* **What is expected**: Repeat every line of the data verbatim.

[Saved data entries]
________________________________________
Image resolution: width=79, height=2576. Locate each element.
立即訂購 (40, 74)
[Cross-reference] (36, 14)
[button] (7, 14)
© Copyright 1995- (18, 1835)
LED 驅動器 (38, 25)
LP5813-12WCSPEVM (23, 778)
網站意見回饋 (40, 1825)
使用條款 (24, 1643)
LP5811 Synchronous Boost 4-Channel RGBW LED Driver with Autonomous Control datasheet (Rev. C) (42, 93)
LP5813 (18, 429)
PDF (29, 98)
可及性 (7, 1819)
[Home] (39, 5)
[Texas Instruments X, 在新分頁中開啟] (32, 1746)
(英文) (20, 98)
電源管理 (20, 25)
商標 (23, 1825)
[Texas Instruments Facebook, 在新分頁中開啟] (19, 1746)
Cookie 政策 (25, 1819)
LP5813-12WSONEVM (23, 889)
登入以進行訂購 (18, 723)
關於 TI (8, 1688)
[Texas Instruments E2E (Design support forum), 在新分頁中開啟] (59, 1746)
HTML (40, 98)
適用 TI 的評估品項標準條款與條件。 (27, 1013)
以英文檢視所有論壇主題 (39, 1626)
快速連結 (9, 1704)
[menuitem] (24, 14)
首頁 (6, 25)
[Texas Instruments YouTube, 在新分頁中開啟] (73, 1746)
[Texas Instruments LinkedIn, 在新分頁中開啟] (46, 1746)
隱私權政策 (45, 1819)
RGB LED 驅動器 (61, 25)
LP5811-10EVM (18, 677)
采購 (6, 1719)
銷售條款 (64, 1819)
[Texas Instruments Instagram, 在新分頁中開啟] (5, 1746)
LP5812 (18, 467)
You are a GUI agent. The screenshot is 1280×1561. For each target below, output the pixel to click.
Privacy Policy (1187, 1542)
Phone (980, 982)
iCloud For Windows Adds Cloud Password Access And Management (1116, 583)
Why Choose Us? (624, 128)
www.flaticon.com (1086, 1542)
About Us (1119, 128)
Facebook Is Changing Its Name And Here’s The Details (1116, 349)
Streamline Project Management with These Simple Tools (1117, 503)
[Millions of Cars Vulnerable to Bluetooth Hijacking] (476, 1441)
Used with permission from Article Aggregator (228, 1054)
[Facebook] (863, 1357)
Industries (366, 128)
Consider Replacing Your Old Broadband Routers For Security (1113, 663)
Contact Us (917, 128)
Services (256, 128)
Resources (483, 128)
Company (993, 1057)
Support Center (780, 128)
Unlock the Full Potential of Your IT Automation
________________________________________
* **Task result**:
Image resolution: width=79, height=2576. Locate each element.
立即訂購 (40, 74)
[Cross-reference] (36, 14)
[button] (7, 14)
© Copyright 1995- (18, 1835)
LED 驅動器 (38, 25)
LP5813-12WCSPEVM (23, 778)
網站意見回饋 (40, 1825)
使用條款 (24, 1643)
LP5811 Synchronous Boost 4-Channel RGBW LED Driver with Autonomous Control datasheet (Rev. C) (42, 93)
LP5813 (18, 429)
PDF (29, 98)
可及性 (7, 1819)
[Home] (39, 5)
[Texas Instruments X, 在新分頁中開啟] (32, 1746)
(英文) (20, 98)
電源管理 (20, 25)
商標 (23, 1825)
[Texas Instruments Facebook, 在新分頁中開啟] (19, 1746)
Cookie 政策 (25, 1819)
LP5813-12WSONEVM (23, 889)
登入以進行訂購 (18, 723)
關於 TI (8, 1688)
[Texas Instruments E2E (Design support forum), 在新分頁中開啟] (59, 1746)
HTML (40, 98)
適用 TI 的評估品項標準條款與條件。 (27, 1013)
以英文檢視所有論壇主題 (39, 1626)
快速連結 (9, 1704)
[menuitem] (24, 14)
首頁 (6, 25)
[Texas Instruments YouTube, 在新分頁中開啟] (73, 1746)
[Texas Instruments LinkedIn, 在新分頁中開啟] (46, 1746)
隱私權政策 (45, 1819)
RGB LED 驅動器 (61, 25)
LP5811-10EVM (18, 677)
采購 (6, 1719)
銷售條款 (64, 1819)
[Texas Instruments Instagram, 在新分頁中開啟] (5, 1746)
LP5812 (18, 467)
You are a GUI agent. The screenshot is 1280×1561. For each target below, output the pixel to click.
Privacy Policy (1187, 1542)
Phone (980, 982)
iCloud For Windows Adds Cloud Password Access And Management (1116, 583)
Why Choose Us? (624, 128)
www.flaticon.com (1086, 1542)
About Us (1119, 128)
Facebook Is Changing Its Name And Here’s The Details (1116, 349)
Streamline Project Management with These Simple Tools (1117, 503)
[Millions of Cars Vulnerable to Bluetooth Hijacking] (476, 1441)
Used with permission from Article Aggregator (228, 1054)
[Facebook] (863, 1357)
Industries (366, 128)
Consider Replacing Your Old Broadband Routers For Security (1113, 663)
Contact Us (917, 128)
Services (256, 128)
Resources (483, 128)
Company (993, 1057)
Support Center (780, 128)
Unlock the Full Potential of Your IT Automation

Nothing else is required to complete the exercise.